(Records contained in a dataset)

______

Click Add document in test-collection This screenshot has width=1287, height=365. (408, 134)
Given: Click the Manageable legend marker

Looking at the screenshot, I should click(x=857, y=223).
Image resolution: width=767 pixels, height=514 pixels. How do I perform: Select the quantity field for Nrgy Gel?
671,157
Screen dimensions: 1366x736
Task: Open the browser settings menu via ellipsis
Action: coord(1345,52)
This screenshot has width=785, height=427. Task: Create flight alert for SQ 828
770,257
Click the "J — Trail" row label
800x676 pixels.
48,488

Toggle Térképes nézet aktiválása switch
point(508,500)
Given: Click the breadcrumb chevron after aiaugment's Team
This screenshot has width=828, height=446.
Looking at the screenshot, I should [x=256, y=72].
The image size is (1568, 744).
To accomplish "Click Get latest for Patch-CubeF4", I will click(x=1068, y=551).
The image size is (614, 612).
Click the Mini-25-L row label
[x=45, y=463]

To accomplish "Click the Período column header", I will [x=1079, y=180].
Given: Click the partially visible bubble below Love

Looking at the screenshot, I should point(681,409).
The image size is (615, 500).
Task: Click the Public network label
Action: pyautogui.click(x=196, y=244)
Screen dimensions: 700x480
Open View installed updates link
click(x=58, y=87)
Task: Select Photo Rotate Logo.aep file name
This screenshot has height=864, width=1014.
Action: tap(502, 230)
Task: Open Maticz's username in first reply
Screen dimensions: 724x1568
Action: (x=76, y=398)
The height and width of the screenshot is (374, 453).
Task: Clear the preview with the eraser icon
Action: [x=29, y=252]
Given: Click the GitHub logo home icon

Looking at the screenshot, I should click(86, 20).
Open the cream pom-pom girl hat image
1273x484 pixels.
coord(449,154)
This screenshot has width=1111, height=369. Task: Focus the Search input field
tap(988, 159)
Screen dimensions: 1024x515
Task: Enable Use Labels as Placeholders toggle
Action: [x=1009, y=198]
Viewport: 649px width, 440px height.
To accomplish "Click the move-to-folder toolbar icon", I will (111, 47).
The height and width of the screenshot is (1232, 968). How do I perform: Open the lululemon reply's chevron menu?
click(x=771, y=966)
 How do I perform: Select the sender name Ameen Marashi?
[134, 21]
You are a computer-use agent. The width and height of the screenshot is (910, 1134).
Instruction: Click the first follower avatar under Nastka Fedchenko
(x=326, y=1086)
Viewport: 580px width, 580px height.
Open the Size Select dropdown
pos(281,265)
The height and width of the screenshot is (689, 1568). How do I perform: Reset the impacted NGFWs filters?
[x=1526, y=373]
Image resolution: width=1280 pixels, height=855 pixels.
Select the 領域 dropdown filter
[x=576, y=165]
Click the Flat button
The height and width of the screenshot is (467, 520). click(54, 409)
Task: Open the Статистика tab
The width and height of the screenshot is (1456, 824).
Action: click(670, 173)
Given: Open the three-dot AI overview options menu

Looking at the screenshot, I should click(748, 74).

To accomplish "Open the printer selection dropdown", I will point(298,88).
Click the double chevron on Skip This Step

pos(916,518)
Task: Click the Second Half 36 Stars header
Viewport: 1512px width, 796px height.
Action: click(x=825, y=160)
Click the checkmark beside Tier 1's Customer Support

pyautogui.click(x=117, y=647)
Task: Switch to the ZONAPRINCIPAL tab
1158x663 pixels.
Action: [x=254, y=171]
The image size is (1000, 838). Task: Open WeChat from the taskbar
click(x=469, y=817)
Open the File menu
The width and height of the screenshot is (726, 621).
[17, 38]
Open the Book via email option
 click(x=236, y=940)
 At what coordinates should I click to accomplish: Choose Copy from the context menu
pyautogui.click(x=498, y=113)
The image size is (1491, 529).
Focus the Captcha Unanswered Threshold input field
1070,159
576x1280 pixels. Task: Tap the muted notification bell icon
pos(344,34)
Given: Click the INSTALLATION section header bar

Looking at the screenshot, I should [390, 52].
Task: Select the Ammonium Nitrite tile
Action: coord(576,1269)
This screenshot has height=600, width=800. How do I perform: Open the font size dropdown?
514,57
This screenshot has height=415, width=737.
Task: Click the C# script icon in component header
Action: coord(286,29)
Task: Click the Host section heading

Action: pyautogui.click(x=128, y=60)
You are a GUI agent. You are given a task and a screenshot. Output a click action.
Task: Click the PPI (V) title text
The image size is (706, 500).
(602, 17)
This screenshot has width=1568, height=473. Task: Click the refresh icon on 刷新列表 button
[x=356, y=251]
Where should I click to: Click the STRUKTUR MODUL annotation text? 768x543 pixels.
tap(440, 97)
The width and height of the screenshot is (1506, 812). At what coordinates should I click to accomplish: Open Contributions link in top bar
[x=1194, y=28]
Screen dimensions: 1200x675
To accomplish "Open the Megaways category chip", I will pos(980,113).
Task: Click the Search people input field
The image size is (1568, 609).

______

REQUIRED WORK: Which lines run from the one holding "This screenshot has width=1568, height=473." through the end of the data? Write them out exactly, ends included, and add nothing.

REPLY:
This screenshot has width=1568, height=473. Task: Click the refresh icon on 刷新列表 button
[x=356, y=251]
Where should I click to: Click the STRUKTUR MODUL annotation text? 768x543 pixels.
tap(440, 97)
The width and height of the screenshot is (1506, 812). At what coordinates should I click to accomplish: Open Contributions link in top bar
[x=1194, y=28]
Screen dimensions: 1200x675
To accomplish "Open the Megaways category chip", I will pos(980,113).
Task: Click the Search people input field
The image size is (1568, 609).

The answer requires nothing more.